Tintern Abbey, the second of my PhD case studies, managed a dozen or so monastic granges in the area, its agricultural hinterland. A grange (from the Latin granum meaning 'grain') was a medieval farm or small estate directly run by a Cistercian abbey with a workforce of lay brothers, or conversi. Such enterprises were the model farms of the age, drivers of innovation in sheep farming, arable production, long-distance trade. With the success of the grange system the 'white monks' of Cistercian houses were inexorably moving away from their high-minded and austere religious beginnings 'far from the concourse of men'.  

Trellech Grange in its rolling landscape setting above the Wye Valley.

Many of Tintern's farms are still imprinted on the landscape, 600 years later: Ashwell Grange, Harthill Grange, Lower Grange, New Grange, Rogerstone Grange, Upper Grange, and Woolaston Grange; some as small hamlets, others individual farms - their lands now shrunken but still echoing monastic estate activity.

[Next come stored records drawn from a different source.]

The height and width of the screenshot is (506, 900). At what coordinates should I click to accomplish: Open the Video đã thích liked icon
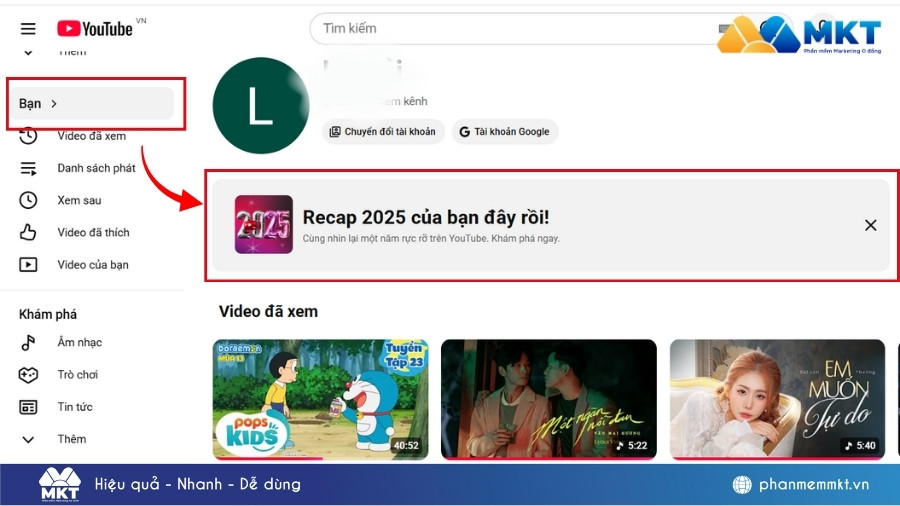[x=28, y=232]
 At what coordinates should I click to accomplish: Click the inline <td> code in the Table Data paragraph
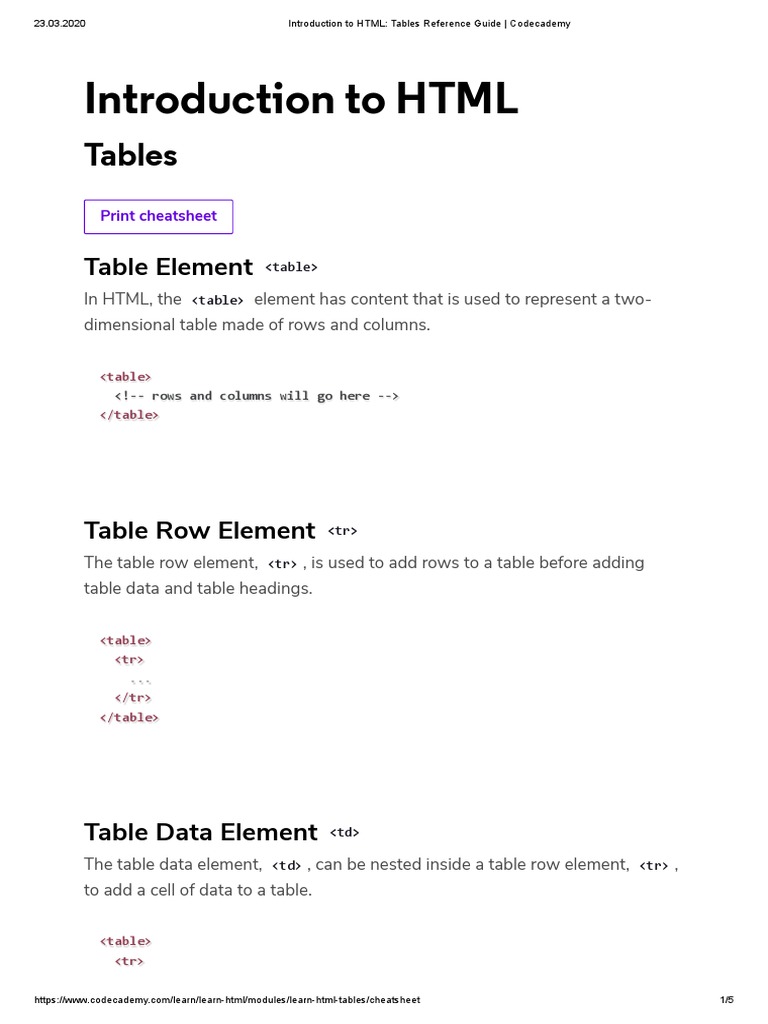(x=287, y=865)
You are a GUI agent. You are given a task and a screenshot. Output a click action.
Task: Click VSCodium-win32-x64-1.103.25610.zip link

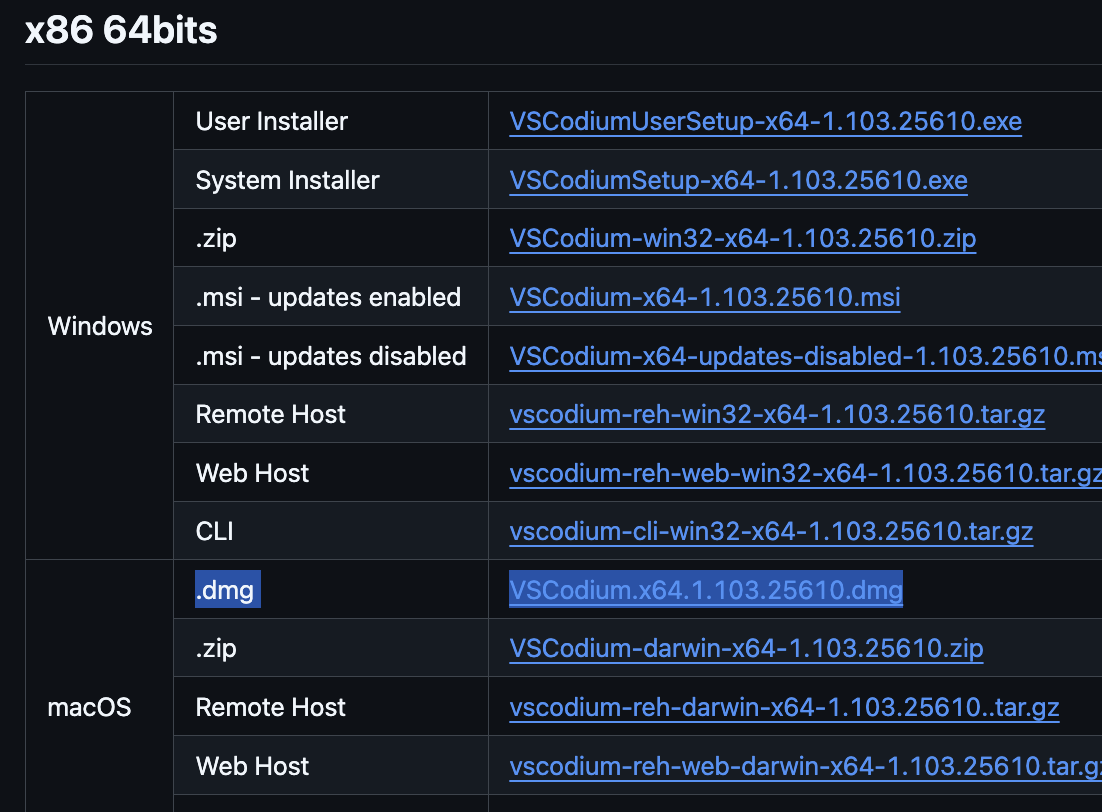pyautogui.click(x=742, y=238)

Here a blend of old and new: the earthworks, ruins and reconstructed buildings of chapels, mills and barns; ancient tracks, paths and boundary banks; coppiced woodlands, quarries and early iron workings; alongside farm equipment and concrete cattle sheds, Farrow and Ball renovations and bungalows, and the trappings of the modern horse and pony economy. 

The object now is to get to know the lay of the land of these granges, to determine which to subject to a more fine-grained analysis of their landscape history over the next few months.  

Looking down on Upper Grange (formerly Tintern's grange of Merthyrgeryn) from its higher fields, the pastoral scene in the foreground framed by a horizon incorporating Magor motorway service station, wind-turbines and the chimneys of Magor brewery.

The rich soils along the River Usk exploited by Pethlenny grange (now Estavarney farm).

The 'monks house' in Brockweir, part of Tintern's grange in the Gloucestershire hamlet across the River Wye from the abbey.

Penterry church, standing within the lands of the grange of Secular Firmary; its name an echo of an infirmary run by the abbey for the local population.

Cobbled track leading from the Wye ferry slipway opposite the abbey to its Gloucestershire granges.

Tintern Abbey enfolded by the wooded slopes of the Wye Valley.